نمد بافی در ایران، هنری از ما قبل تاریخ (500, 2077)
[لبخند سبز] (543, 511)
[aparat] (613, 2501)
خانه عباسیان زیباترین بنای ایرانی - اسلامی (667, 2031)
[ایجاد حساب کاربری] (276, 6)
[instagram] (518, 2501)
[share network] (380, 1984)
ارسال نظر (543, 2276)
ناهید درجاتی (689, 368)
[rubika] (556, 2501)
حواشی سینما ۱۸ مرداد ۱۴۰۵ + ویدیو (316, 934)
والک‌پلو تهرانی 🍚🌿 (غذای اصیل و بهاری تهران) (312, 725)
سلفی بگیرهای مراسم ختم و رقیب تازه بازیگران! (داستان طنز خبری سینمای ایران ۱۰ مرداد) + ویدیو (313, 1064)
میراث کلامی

**Task to complete:**
Could you print, exactly and with nothing else, the lines from the one containing "ارسال نظر (543, 2276)" through the last line of the records above?

**Exercise answer:**
ارسال نظر (543, 2276)
ناهید درجاتی (689, 368)
[rubika] (556, 2501)
حواشی سینما ۱۸ مرداد ۱۴۰۵ + ویدیو (316, 934)
والک‌پلو تهرانی 🍚🌿 (غذای اصیل و بهاری تهران) (312, 725)
سلفی بگیرهای مراسم ختم و رقیب تازه بازیگران! (داستان طنز خبری سینمای ایران ۱۰ مرداد) + ویدیو (313, 1064)
میراث کلامی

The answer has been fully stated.